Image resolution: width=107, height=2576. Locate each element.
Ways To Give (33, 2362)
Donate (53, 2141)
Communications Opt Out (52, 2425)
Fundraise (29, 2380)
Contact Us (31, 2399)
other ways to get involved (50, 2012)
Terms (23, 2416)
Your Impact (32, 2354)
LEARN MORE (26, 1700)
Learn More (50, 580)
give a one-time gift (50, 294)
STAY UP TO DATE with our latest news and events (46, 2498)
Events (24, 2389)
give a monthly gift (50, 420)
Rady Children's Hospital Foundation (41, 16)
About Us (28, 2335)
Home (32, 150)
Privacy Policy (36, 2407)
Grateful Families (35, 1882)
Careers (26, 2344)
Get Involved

THE TASK — Restate each of the entries above verbatim.

TASK RESPONSE —
Image resolution: width=107, height=2576. Locate each element.
Ways To Give (33, 2362)
Donate (53, 2141)
Communications Opt Out (52, 2425)
Fundraise (29, 2380)
Contact Us (31, 2399)
other ways to get involved (50, 2012)
Terms (23, 2416)
Your Impact (32, 2354)
LEARN MORE (26, 1700)
Learn More (50, 580)
give a one-time gift (50, 294)
STAY UP TO DATE with our latest news and events (46, 2498)
Events (24, 2389)
give a monthly gift (50, 420)
Rady Children's Hospital Foundation (41, 16)
About Us (28, 2335)
Home (32, 150)
Privacy Policy (36, 2407)
Grateful Families (35, 1882)
Careers (26, 2344)
Get Involved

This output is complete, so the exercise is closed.